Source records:

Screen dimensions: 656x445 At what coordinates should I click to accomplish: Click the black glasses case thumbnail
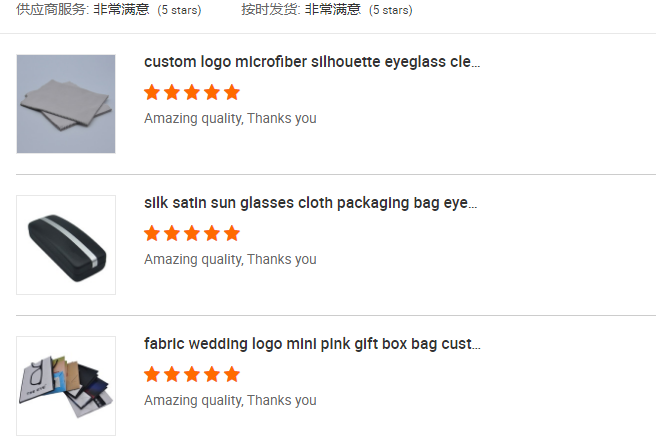click(66, 245)
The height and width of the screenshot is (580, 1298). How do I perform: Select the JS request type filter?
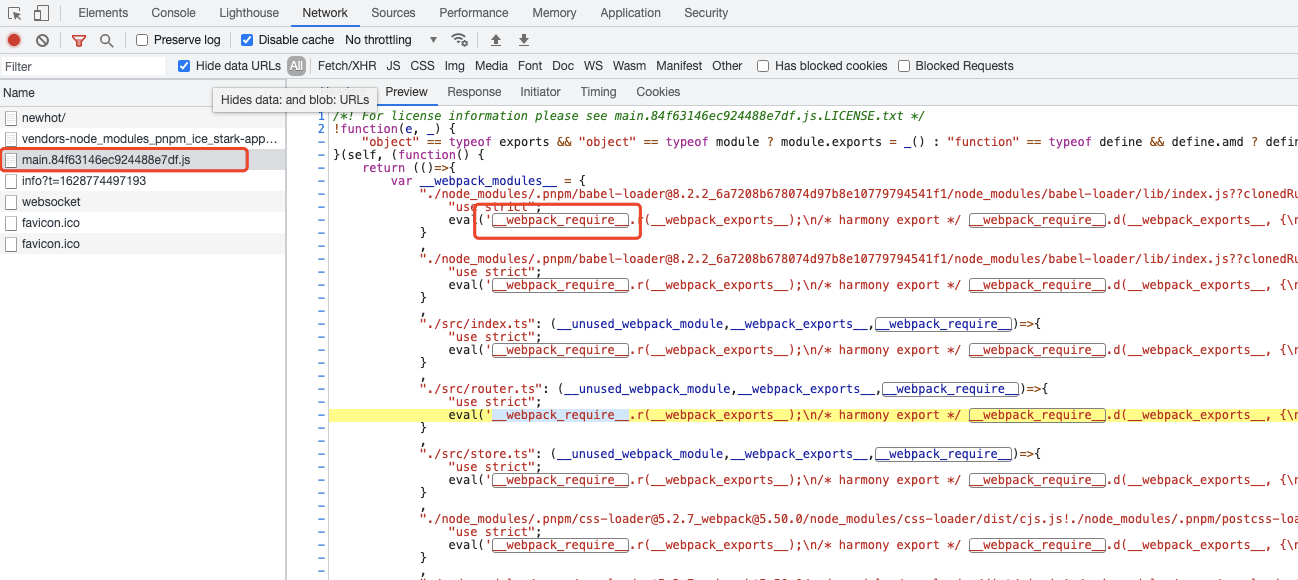393,66
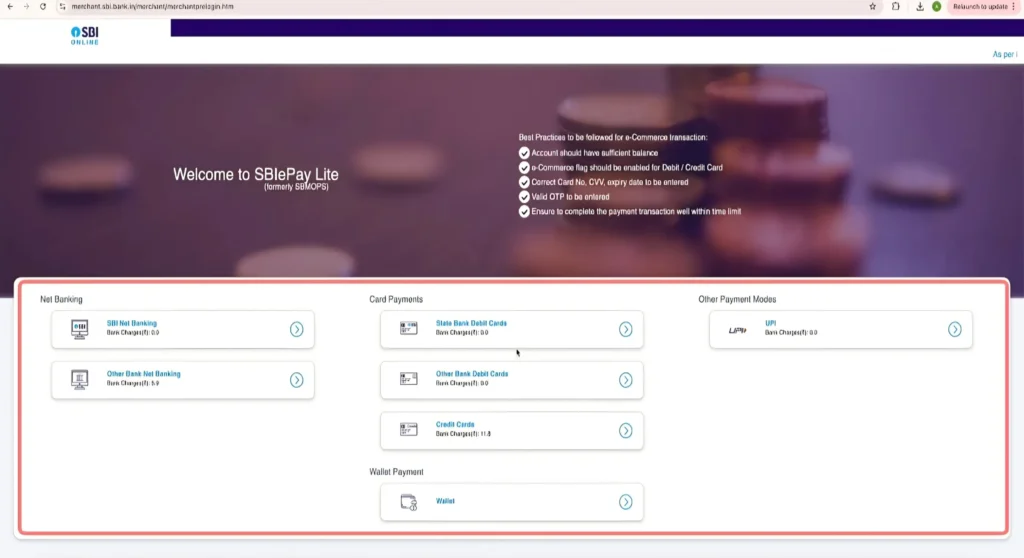Screen dimensions: 1024x558
Task: Click the Credit Cards card icon
Action: pos(408,429)
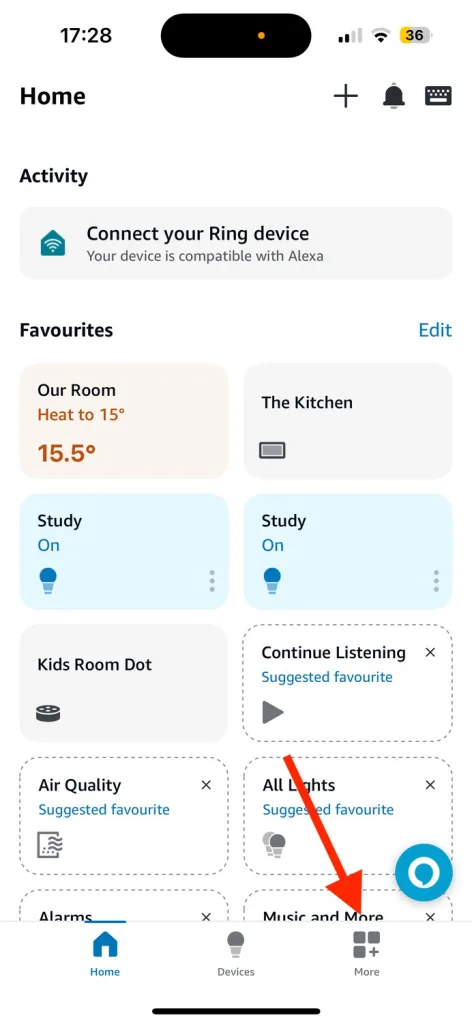
Task: Open the keyboard input icon
Action: (438, 96)
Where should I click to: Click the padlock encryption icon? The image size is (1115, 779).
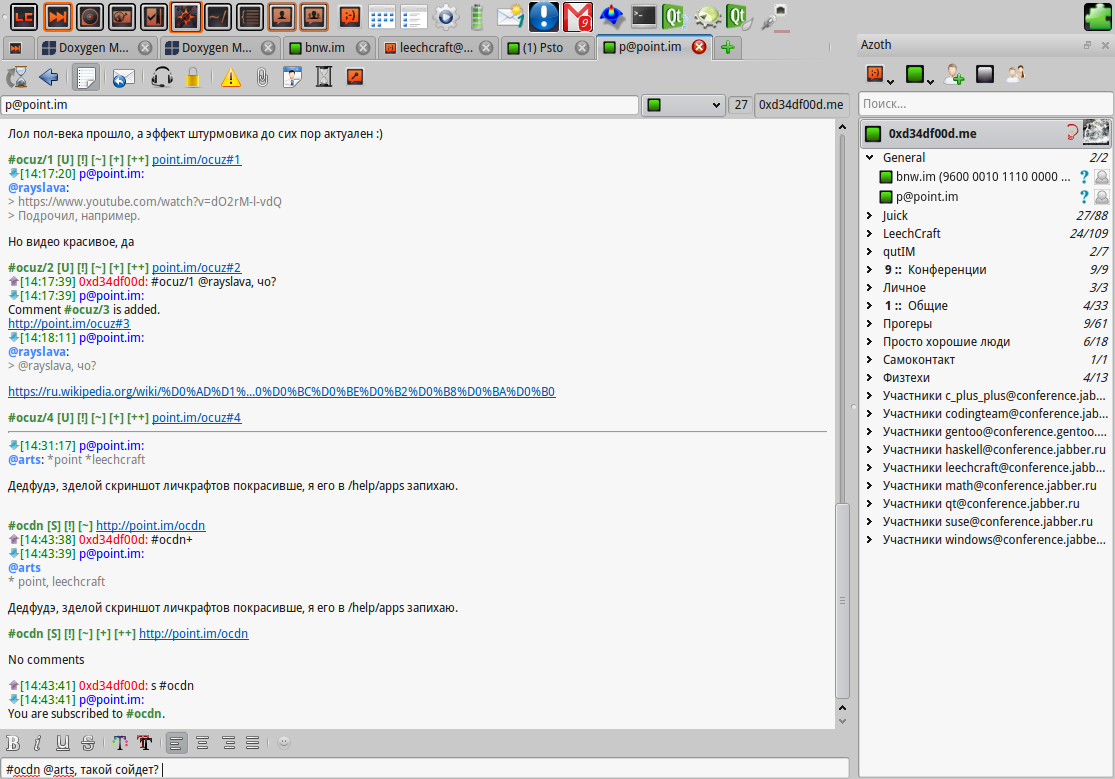pos(192,77)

Activity >> The range to print runs from the line with "Where should I" through the last line of the entries, both included; keep it exact and skip the pictures.

Output for this exercise >>
Where should I click to: Click the padlock encryption icon? The image size is (1115, 779).
pos(192,77)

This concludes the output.